How many lines in the rows below contain the string "Select"? Case counts; reply with the number alone.
* BEGIN Data for the task *
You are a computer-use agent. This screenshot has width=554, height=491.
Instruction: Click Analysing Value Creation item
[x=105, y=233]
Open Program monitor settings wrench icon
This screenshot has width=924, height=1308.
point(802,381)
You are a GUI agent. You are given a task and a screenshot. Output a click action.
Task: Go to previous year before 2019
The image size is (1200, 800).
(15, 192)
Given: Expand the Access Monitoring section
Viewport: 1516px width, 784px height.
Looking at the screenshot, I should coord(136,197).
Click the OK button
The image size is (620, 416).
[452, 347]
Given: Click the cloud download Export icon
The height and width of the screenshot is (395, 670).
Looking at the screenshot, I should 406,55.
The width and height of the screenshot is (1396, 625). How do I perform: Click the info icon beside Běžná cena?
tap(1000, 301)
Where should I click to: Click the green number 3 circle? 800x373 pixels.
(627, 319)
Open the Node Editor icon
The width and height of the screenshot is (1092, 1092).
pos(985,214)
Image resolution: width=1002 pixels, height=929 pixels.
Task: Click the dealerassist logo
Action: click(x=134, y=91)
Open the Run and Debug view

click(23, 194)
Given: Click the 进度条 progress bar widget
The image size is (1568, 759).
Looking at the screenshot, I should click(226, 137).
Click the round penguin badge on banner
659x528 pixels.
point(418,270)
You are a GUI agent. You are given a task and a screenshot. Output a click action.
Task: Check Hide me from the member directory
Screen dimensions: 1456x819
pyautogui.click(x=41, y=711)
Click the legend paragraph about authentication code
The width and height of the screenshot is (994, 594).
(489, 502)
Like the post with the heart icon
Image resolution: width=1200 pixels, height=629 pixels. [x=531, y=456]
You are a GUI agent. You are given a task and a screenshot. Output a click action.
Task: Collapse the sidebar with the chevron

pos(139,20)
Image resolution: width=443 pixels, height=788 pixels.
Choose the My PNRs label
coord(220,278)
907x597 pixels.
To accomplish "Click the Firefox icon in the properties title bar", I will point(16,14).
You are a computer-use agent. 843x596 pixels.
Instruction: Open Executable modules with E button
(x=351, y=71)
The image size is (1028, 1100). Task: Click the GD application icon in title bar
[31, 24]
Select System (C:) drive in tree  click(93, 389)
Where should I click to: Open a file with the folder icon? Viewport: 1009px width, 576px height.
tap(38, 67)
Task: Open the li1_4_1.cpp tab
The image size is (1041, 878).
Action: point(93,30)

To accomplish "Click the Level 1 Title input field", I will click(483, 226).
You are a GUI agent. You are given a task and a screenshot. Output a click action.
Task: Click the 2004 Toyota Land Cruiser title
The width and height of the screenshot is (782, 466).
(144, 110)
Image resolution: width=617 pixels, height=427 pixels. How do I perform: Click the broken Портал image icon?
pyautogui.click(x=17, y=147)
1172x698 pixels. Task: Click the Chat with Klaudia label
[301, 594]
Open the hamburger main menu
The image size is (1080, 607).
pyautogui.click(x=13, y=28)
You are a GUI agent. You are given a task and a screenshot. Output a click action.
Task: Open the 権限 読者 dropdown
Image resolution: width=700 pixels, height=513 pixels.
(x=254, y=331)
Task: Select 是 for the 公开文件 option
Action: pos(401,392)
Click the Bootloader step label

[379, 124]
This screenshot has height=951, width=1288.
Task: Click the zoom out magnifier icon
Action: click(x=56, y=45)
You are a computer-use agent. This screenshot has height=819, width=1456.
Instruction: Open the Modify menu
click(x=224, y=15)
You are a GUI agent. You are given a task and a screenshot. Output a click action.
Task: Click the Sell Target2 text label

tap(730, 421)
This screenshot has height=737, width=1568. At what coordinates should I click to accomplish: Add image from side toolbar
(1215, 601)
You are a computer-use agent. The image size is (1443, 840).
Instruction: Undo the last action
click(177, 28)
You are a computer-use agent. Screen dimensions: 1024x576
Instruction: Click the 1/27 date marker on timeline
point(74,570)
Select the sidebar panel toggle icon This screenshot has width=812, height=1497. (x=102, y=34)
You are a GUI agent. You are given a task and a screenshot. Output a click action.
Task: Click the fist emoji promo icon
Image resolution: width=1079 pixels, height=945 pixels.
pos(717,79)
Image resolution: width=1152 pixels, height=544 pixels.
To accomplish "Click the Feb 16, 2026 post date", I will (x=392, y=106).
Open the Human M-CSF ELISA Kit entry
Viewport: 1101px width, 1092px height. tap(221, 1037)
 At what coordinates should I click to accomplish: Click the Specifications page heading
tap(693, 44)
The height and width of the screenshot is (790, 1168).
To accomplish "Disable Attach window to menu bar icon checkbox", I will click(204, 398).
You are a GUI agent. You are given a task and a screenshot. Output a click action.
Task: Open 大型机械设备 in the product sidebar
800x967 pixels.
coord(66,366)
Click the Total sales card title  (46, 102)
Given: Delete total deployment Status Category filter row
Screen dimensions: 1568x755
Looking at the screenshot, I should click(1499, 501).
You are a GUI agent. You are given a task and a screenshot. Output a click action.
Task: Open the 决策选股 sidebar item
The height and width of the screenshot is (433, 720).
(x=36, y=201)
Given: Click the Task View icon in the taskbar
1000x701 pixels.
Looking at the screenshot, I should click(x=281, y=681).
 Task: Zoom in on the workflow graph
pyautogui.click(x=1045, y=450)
* END Data for the task *
## Output of the exercise
3